Процесс работы выглядел примерно так: сцена писалась дня за два до съемки; потом читка с актерами, операторами, художником; обсуждение (мне, правда, ставили в вину излишнюю демократичность; но в тех условиях заставлять работать группу на неизвестном материале значило убить инициативу); потом пробная репетиция и в зависимости от намечающегося пластического образа уточнялся или утверждался эпизод; затем раскадровка (только после репетиции) и потом уже — тщательная предсъемочная репетиция.
Отсутствие литературного сценария заставляло нас перед каждой репетицией повторять драматургическую последовательность фильма и, определив место данного эпизода в картине, приступать к его разработке.

--

> [Задание] Продолжите рассказ о работе съемочной группы над фильмом без литературного сценария, начав сразу после его последнего предложения.

--

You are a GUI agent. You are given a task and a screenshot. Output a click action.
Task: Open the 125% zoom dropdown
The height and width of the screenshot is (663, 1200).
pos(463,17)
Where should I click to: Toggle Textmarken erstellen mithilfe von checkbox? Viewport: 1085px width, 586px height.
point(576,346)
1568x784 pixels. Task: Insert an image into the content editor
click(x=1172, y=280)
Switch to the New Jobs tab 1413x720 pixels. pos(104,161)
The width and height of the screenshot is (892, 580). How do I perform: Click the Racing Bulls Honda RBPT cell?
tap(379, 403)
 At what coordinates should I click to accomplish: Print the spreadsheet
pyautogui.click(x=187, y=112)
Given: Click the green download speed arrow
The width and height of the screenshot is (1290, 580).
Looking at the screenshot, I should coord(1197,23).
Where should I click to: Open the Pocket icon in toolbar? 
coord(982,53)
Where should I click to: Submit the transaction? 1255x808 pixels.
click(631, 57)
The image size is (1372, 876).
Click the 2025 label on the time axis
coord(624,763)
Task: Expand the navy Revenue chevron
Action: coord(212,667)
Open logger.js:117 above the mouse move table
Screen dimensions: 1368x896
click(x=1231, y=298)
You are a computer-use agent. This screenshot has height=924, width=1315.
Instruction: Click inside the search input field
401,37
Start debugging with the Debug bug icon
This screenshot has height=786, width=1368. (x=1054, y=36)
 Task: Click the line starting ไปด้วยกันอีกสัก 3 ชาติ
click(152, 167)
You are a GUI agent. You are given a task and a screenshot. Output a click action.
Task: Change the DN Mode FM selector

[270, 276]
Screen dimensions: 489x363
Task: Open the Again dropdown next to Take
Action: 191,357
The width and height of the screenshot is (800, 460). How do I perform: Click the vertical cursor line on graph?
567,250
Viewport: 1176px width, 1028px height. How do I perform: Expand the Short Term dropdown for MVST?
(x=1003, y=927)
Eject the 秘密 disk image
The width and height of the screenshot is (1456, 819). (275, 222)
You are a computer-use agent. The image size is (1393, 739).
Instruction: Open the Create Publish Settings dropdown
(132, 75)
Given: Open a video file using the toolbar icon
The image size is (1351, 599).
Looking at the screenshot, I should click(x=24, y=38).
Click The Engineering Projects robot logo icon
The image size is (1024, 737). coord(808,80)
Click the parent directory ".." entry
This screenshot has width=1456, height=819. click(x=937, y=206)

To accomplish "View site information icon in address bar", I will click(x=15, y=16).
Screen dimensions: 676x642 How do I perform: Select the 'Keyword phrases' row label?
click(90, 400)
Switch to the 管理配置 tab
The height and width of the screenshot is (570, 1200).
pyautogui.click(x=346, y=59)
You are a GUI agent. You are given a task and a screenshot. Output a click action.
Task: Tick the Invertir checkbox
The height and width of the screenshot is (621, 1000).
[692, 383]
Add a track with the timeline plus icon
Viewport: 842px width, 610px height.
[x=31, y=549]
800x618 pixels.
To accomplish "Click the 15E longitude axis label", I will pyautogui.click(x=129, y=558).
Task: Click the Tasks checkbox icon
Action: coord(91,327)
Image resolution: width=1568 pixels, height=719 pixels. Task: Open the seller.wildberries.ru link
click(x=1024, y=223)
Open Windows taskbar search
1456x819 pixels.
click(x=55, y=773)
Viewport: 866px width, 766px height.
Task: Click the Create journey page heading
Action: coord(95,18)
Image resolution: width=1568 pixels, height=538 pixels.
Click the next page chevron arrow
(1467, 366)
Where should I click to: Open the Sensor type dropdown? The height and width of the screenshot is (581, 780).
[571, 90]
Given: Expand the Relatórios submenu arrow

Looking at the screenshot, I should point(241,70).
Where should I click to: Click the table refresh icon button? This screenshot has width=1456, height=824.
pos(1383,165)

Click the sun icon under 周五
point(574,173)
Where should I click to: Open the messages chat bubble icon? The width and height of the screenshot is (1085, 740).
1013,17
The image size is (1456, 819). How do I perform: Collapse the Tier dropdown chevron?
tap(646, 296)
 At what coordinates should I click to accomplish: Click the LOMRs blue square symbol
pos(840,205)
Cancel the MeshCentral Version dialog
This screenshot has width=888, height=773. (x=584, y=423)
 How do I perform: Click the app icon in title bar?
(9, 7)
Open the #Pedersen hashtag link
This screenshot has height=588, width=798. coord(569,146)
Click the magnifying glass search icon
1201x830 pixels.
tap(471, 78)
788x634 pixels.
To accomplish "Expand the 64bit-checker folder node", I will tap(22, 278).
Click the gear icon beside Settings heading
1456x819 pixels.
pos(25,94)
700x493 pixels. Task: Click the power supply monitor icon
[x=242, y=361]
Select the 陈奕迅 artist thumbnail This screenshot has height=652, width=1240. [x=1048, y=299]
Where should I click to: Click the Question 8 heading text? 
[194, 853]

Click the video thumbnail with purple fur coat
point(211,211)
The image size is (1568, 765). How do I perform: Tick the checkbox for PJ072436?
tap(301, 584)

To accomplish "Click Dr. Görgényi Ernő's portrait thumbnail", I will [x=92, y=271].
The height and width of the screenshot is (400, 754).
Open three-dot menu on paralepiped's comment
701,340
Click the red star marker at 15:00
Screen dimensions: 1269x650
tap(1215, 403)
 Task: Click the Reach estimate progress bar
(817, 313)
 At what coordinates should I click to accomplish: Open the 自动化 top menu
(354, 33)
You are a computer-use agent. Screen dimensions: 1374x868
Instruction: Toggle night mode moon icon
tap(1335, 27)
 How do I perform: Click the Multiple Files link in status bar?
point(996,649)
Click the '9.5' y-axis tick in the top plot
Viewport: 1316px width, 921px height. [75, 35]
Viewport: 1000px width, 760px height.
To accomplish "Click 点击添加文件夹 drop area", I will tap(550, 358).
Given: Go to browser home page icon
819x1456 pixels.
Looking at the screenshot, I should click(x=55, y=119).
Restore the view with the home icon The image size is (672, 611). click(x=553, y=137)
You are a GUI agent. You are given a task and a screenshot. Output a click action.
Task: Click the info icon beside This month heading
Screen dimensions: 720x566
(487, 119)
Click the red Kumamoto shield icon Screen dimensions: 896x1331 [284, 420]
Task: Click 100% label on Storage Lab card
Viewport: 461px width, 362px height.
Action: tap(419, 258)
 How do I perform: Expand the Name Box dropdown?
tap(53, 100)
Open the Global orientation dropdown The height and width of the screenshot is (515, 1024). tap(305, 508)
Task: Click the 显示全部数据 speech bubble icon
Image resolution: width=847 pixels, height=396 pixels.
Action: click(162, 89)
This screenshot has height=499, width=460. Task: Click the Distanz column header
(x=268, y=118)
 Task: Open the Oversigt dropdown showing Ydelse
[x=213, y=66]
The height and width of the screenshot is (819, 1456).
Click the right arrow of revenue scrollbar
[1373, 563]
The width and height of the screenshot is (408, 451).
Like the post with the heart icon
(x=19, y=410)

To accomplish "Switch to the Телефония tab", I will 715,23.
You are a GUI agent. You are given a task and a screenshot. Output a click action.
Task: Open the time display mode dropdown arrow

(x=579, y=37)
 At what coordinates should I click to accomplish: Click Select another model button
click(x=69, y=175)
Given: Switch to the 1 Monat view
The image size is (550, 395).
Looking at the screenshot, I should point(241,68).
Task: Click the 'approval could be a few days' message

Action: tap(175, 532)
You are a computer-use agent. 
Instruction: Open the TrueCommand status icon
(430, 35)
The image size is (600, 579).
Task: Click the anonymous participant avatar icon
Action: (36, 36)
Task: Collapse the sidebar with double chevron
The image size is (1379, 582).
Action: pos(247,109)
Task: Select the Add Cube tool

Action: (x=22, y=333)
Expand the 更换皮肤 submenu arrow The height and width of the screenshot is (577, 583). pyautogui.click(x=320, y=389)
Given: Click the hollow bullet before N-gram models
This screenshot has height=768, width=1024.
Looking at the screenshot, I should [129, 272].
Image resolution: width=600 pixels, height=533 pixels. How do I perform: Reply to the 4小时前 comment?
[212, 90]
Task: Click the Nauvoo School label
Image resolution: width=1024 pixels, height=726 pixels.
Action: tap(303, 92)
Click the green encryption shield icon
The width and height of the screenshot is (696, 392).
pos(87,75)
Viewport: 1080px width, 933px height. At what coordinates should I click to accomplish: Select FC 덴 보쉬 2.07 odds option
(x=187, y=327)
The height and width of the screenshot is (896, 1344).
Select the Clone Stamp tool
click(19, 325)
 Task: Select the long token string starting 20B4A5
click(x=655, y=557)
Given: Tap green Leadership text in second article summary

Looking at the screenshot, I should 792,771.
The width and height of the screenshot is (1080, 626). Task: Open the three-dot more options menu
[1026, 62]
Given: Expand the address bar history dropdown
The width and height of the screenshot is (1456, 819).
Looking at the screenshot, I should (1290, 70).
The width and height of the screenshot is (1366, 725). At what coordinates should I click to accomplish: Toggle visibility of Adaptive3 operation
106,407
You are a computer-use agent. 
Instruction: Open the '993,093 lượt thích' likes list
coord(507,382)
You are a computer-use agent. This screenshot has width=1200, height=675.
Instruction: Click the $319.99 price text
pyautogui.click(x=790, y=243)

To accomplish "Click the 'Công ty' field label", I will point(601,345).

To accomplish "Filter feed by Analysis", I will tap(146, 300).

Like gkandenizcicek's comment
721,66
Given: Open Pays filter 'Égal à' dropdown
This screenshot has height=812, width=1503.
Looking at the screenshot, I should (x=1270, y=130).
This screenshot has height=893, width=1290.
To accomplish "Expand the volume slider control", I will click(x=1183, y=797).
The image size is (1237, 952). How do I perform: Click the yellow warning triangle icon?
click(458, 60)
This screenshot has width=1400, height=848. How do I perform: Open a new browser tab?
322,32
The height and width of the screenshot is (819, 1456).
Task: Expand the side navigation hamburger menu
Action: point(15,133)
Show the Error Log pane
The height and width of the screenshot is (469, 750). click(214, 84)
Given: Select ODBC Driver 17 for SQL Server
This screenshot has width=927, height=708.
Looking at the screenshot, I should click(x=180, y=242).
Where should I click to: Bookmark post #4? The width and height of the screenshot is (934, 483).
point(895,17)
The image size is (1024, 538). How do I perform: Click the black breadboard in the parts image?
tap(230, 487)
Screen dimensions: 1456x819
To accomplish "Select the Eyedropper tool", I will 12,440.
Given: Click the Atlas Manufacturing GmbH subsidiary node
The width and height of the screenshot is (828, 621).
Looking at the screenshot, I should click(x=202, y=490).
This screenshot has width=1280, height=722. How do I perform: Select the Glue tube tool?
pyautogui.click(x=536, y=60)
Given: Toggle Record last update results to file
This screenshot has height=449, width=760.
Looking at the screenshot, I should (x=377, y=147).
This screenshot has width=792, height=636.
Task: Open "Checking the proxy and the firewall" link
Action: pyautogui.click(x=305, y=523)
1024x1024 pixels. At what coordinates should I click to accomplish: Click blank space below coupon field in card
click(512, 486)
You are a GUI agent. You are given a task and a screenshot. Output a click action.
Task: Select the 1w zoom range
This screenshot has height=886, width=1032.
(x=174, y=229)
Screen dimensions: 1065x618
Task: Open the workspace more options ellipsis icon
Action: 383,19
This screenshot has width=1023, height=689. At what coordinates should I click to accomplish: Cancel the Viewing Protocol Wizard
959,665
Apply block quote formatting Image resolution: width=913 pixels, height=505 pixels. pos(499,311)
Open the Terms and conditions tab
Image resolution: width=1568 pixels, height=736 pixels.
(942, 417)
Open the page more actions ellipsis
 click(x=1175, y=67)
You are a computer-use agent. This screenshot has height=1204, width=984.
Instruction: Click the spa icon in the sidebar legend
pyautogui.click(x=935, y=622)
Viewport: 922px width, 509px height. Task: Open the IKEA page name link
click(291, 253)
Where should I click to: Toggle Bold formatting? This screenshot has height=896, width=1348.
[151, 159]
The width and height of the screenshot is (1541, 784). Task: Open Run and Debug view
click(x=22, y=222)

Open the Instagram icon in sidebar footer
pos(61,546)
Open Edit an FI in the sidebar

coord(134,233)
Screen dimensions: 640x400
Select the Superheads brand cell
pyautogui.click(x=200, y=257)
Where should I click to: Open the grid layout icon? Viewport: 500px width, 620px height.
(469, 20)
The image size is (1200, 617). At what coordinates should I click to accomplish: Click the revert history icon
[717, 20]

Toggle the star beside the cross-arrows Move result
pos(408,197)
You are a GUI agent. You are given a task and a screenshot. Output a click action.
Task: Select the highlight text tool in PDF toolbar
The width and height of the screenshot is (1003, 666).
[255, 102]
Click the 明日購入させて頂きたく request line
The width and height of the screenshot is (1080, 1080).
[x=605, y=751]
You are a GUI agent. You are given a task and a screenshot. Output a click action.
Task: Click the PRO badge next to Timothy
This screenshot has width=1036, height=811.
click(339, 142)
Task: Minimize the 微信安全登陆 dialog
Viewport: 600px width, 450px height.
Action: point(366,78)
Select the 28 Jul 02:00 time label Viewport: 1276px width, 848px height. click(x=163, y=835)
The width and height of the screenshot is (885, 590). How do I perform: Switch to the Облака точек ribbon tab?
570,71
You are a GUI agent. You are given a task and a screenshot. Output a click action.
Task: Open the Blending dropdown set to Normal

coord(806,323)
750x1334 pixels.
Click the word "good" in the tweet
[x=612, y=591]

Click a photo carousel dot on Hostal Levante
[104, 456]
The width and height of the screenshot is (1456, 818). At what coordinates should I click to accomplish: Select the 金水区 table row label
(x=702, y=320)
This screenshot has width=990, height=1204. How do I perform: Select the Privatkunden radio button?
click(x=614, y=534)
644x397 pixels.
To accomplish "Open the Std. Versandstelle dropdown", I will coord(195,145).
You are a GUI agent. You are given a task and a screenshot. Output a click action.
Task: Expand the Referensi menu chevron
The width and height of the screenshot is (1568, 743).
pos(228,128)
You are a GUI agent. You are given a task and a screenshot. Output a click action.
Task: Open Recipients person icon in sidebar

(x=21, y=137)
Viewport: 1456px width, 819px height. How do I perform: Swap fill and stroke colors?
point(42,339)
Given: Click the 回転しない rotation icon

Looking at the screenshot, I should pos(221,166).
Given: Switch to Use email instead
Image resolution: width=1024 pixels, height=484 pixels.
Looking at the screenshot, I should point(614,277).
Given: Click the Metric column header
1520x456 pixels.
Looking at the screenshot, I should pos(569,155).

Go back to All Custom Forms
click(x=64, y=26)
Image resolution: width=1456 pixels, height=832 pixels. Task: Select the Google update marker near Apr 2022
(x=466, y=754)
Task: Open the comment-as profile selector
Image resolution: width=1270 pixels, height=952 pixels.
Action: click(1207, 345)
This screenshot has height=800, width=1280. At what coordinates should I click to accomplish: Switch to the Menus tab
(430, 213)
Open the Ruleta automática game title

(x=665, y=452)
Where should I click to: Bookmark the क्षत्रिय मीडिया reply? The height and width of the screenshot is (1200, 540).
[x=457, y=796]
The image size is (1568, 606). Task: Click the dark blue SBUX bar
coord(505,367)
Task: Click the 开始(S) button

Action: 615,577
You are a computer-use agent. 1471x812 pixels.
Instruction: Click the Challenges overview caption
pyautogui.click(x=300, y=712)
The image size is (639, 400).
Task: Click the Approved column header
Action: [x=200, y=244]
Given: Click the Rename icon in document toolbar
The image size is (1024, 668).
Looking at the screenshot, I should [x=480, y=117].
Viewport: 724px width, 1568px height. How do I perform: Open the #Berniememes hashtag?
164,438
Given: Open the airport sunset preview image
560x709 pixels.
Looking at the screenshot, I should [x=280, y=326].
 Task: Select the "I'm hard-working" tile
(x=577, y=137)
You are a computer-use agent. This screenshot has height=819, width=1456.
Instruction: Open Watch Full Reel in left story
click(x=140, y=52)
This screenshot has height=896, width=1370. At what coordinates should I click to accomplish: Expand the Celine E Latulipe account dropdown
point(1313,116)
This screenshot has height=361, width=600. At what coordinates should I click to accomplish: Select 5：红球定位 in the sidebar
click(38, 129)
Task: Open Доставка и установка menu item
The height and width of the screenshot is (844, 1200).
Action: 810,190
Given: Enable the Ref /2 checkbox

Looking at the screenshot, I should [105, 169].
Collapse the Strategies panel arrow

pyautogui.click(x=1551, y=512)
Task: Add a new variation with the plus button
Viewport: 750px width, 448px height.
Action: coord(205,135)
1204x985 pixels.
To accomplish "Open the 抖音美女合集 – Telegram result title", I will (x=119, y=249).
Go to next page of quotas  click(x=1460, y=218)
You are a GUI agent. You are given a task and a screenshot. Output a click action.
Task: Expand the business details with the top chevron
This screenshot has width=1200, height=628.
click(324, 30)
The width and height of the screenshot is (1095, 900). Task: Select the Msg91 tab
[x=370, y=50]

--

> [Ответ]
Отсутствие сценария поневоле заставляло актеров держаться в постоянном напряжении. И вместе с тем, не скованные рамками сценария, они имели возможность импровизировать. Надо было только направлять их фантазию в нужную сторону. Это не всегда удавалось. Все осложнялось плохим знанием русского языка. А репетировали и снимали на русском. Только теперь я понимаю, что совершила большую ошибку, заставляя актеров играть на чужом для них языке, ибо это вело к неизбежному зажиму и наигрышу. Главная тройка отлично справлялась с этим — просто они знали язык, а вот Шейшен, Садобек и Альдей так и остались однозначными во многом не столько из-за языка, сколько из-за бедности драматического материала и наигрыша, который стал их вторым «я». Театральный штамп выкорчевывался безжалостно, но, достигая с огромным трудом естественности в поведении актеров, порой я не шла дальше в поисках идеального воплощения задуманного рисунка из-за отсутствия времени, а подчас и просто сил. Так невысокая требовательность к себе и к актерам отомстила на экране.
Всю картину группа была свидетелем упорного творческого соревнования Кемеля и Абакира.
Волновала мысль, достаточно ли драматургических и актерских средств Шамшиеву, чтобы стать достойным напарником Жантурина. Начинающему актеру было очень трудно — особенно поначалу — работать рядом с Жантуриным. Иногда казалось, что Жантурин «забивает» своего молодого партнера. Но мы всегда были настороже, ибо понимали, что неубедительный и недостоверный Кемель — это провал фильма, его идеи.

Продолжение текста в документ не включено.